When editing edges, you need to ensure that every node is somehow connected to every other node through a pathway of edges. More generally, to reduce the net statistical errors in the calculated binding energies, every node should be part of at least one closed loop.
If you create singletons (nodes with no connections) or islands (a group of nodes connected to each other but not connected by any edge to other another island of nodes), the automated workflow will fail. If the ligand set is such that there is no obvious way to connect certain nodes (because islands of nodes are too dissimilar to each other), you may need to set up multiple simulations, one for each island of nodes.
When you are satisfied, click the “Stop Editing” button. If you make a mistake and wish to return to the default automatically generated map, you can re-generate the map by clicking the “Generate Mutation Map” button.
If you make a mistake during editing and wish to revert to the starting map, click on the Generate Mutation Map button at the bottom of the file input section. This will delete the current mutation map and replace it with one auto-generated from the input files.
4.5.4 Star Mutation Maps (Expert Mode)
If the user has chosen the “Generate Star Map” option in the previous section, then instead of the closed cycle map described above, a star map is generated, where one edge connects the reference ligand to every other ligand in the set, as shown below:
This simple map requires the minimum number of mutation edges to be calculated and can be useful to save time or compute resources, although at the possible expense of increased overall error. The reference ligand, as specified during input, appears at the center of the star map. All other functions (Prettify/Download/Edit) operate as described for the standard Mutation Map, above.
4.6 Adding Additional Ligands to a Computed Set
On occasion, after starting or completing a simulation, you may decide you wish to add more ligands to the set.
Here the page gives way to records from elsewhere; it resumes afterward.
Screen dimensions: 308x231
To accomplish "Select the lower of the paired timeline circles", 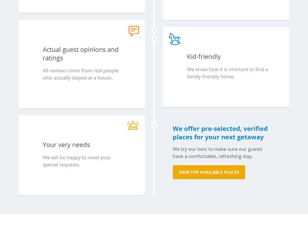I will (x=154, y=39).
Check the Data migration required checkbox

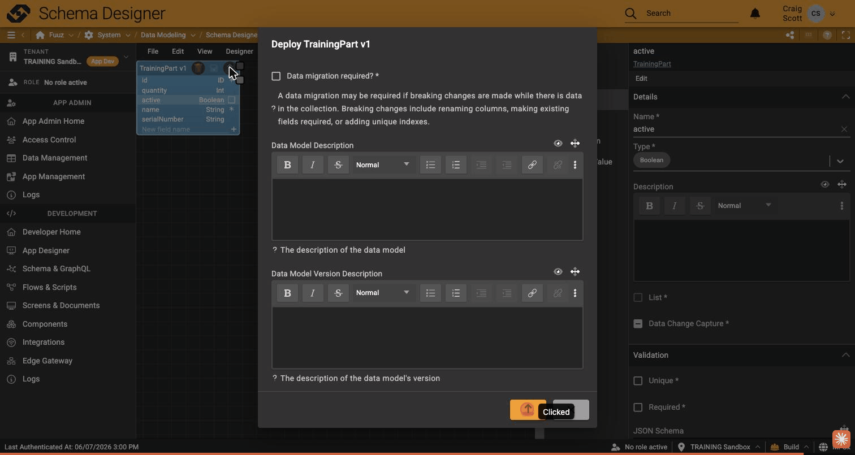tap(276, 76)
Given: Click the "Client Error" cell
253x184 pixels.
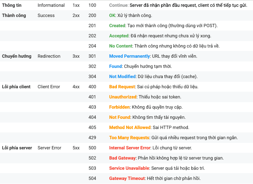Looking at the screenshot, I should click(x=49, y=87).
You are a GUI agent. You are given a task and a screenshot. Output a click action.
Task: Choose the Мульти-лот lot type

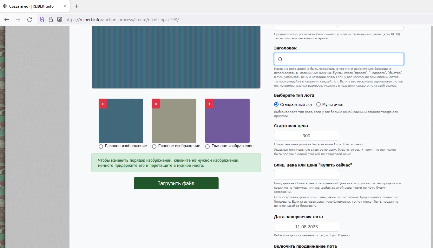pyautogui.click(x=318, y=104)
While you could run an entirely new simulation specifying the larger set, if you have already run calculations for some members of the expanded set, you may wish, instead, to simply add the extra mutations to those already evaluated to save on computational cost.
You can add additional ligands to a calculation that has either been paused (stopped) or else a calculation that has finished. You cannot add ligands to a job that is in “queued” or “running” status. If you have submitted a job, and the job has not yet been completed, and wish to add additional ligands, click on the Stop button, wait for the status to change to Stopped, add the ligands, and then Restart the job.
To add ligands to a stopped or completed job, you simply upload additional ligands via the All ligands (excluding reference) dialog, as described above under File Input Specification. The additional ligands will appear in the list of uploaded structures that appear under the upload dialog, at the end of the list.
After uploading additional ligands, if you subsequently wish to delete any of the added ligands, you can delete them from the list using the red “X” buttons on each line of the uploaded ligands set. (Be careful not to delete ligands from the original set; if you delete one of those ligands, any calculations related to that ligand will be deleted from the project and cannot be recovered without uploading that ligand again and re-running).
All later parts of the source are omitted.